Possibilities of Automated Diagnostics of Odontogenic Sinusitis According to the Computer Tomography Data
Oleg G. Avrunin,
Yana V. Nosova,
Ibrahim Younouss Abdelhamid,
Sergii V. Pavlov,
Natalia O. Shushliapina,
Waldemar Wójcik,
Piotr Kisała,
Aliya Kalizhanova
Affiliations
Oleg G. Avrunin
Department of Biomedical Engineering, Faculty of Electronic and Biomedical Engineering Kharkiv National University of Radio Electronics, 61166 Kharkiv, Ukraine
Yana V. Nosova
Department of Biomedical Engineering, Faculty of Electronic and Biomedical Engineering Kharkiv National University of Radio Electronics, 61166 Kharkiv, Ukraine
Ibrahim Younouss Abdelhamid
Department of Biomedical Engineering, Faculty of Electronic and Biomedical Engineering Kharkiv National University of Radio Electronics, 61166 Kharkiv, Ukraine
Sergii V. Pavlov
Department of Biomedical Engineering, Vinnytsia National Technical University, 21021 Vinnytsia, Ukraine
Natalia O. Shushliapina
Department of Otorhinolaryngology, Stomatological Faculty Kharkiv National Medical University, 61022 Kharkiv, Ukraine
Waldemar Wójcik
Institute of Electronic and Information Technologies, Faculty Electrical Engineering and Computer Science, Lublin University of Technology, 20-618 Lublin, Poland
Piotr Kisała
Institute of Electronic and Information Technologies, Faculty Electrical Engineering and Computer Science, Lublin University of Technology, 20-618 Lublin, Poland
Aliya Kalizhanova
Institute of Information and Computational Technologies CS MES RK, 050010 Almaty, Kazakhstan
Individual anatomical features of the paranasal sinuses and dentoalveolar system, the complexity of physiological and pathophysiological processes in this area, and the absence of actual standards of the norm and typical pathologies lead to the fact that differential diagnosis and assessment of the severity of the course of odontogenic sinusitis significantly depend on the measurement methods of significant indicators and have significant variability.
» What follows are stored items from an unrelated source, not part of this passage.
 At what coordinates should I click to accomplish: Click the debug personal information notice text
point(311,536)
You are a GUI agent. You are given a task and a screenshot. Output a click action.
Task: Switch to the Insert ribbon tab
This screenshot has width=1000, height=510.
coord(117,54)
Therefore, an urgent task is to expand the diagnostic capabilities of existing research methods, study the significance of the measured indicators, and substantiate the expediency of their use in the diagnosis of specific pathologies in an automated mode. Methods of digital filtering, image segmentation and analysis, fluid dynamics, and statistical and discriminant analysis were used. Preliminary differential diagnosis of odontogenic sinusitis can be performed by densitemetric analysis of tomographic images of the maxillary sinuses, performed using frontal multiplanar reconstructions according to a given algorithm. The very manifestation of the characteristic changes in the densitography of the maxillary sinus allows for the initiation of certain pathological processes and permits the development of the effectiveness of the diagnosis of the pathology of the sinus sinuses, which can be realized automatically in real life.